By contrast, those who insist on forcing the state agencies or public authorities to do things their way, or constantly threaten to go over the heads of their negotiating counterparts, will find themselves enmeshed in long and difficult negotiations, which may cause them to miss a market cycle.
Negotiation Tips
To help prevent that dismal result, below are seven tips for private developers in negotiating the development of public land:
Use prior deal terms to help you. Always get copies of the final signed documents from recent comparable deals negotiated by the agency or authority at issue (under the Massachusetts Public Records Law or the federal Freedom of Information Act, if applicable). This “data mining” is critical to establish the parameters of what an agency or authority has done in the past, how they handled specific issues, and what they can and cannot agree to. In effect, this raises the “floor” from which your negotiations start.
Make it easy for the agency to get to “yes.” Generally, the fewer surprises you provide to the agency or authority, the better. Be proactive about identifying issues and alerting the agency or authority to them – sandbagging is never appreciated. If this is a transaction that was approved by its board up front, agency staff will have limited ability to vary the key terms from what was presented to and approved by their board, so don’t ask them to do it. If there are issues or factual questions that need to be researched during negotiations, volunteer to take the first cut at them since you have access to more resources than they do. In general, if you have information concerning the site (title or survey information, for example), share it with them early.
How would it look in the media? Not surprisingly, agency personnel from top to bottom are very sensitive to the public perception of what they are doing. Don’t ask them to do something that does not meet that standard. They won’t do it and you’ll lose credibility. Instead, work with them to develop a position that will withstand that public scrutiny.
Escalate and use other channels, but only when necessary. Use all of the available multiple channels for discussions and negotiations (team meetings, lawyer-to-lawyer, business person-to-agency staffer, senior business person-to-senior agency personnel, and friendly political figures-to-agency heads). Select the appropriate forum or group depending on the issues you are looking to raise. Be judicious in deciding on what issues and how often to go over the head of your primary negotiating counterpart, since each time you do you lose some capital with them. Always make sure that the same message/request/demand is being conveyed across all of these lines of communication, or else you will be the one later getting whipsawed for making conflicting (and possibly impossibly inconsistent) demands.
Know your “enemy.” Have some understanding of how these deals differ from private development deals. Specifically, have some familiarity with the agency’s or authority’s Enabling Act and how it treats issues like the need for competitive public disposition processes, the tax status of projects built on their land, and whether local zoning, or building codes, or state law apply. Keep in mind that public agencies frequently require private developers to pay the agency’s attorneys, appraisers, engineering consultants, and advisors (often without a cap), in addition to the developer paying its own expenses.

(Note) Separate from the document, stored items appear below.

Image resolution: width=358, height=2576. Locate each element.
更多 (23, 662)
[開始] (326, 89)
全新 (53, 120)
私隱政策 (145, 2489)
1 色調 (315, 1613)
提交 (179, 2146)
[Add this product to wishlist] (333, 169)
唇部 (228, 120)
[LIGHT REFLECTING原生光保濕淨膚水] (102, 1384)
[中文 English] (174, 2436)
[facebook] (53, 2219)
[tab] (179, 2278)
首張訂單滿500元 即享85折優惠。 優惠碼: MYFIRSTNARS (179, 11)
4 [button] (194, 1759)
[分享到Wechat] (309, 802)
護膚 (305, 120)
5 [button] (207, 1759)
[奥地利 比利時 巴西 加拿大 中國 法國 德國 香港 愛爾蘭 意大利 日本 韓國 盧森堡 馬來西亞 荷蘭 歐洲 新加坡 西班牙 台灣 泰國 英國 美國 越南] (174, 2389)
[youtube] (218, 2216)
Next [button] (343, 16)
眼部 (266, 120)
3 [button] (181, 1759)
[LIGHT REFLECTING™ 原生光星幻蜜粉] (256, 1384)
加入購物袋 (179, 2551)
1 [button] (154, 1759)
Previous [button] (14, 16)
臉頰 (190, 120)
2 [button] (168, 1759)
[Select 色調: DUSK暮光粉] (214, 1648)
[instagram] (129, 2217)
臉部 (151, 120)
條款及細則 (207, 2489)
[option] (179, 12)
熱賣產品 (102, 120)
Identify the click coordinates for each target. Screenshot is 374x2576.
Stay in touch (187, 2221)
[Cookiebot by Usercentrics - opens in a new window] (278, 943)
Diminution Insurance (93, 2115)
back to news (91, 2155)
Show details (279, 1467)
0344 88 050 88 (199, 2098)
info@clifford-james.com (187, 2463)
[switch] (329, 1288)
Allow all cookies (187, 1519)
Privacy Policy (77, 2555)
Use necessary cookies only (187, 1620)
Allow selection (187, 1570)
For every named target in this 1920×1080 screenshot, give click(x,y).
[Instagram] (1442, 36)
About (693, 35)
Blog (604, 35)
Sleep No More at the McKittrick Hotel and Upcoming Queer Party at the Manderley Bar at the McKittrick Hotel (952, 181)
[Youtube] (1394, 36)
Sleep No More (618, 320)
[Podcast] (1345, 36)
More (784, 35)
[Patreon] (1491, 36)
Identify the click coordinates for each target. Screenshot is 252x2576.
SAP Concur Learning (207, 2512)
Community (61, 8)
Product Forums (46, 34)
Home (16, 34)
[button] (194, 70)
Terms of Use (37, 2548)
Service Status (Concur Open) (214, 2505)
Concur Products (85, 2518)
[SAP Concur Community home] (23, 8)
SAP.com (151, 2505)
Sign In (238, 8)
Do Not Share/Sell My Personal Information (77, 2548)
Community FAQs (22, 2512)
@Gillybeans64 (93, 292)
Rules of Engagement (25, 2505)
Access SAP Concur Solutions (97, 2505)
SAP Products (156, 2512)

Take a breath. Accept the fact that the pace of these deals generally is much slower than comparable private deals. For one thing, real estate development is not the core mission of most public agencies. Issues that arise and need the attention of other parts of the agency (e.g., environmental experts, engineering experts) will compete with the core mission for the attention of these people.
Don’t risk it all. Remember that the agency or authority always has the alternative of just saying “no” and doing nothing with the property – and they will rarely be criticized for doing that. Yes, they all need the revenue, but since development is not generally their core mission, one more or one less development project won’t make much of a difference to them.
Now, armed with these tips, go out and get something built.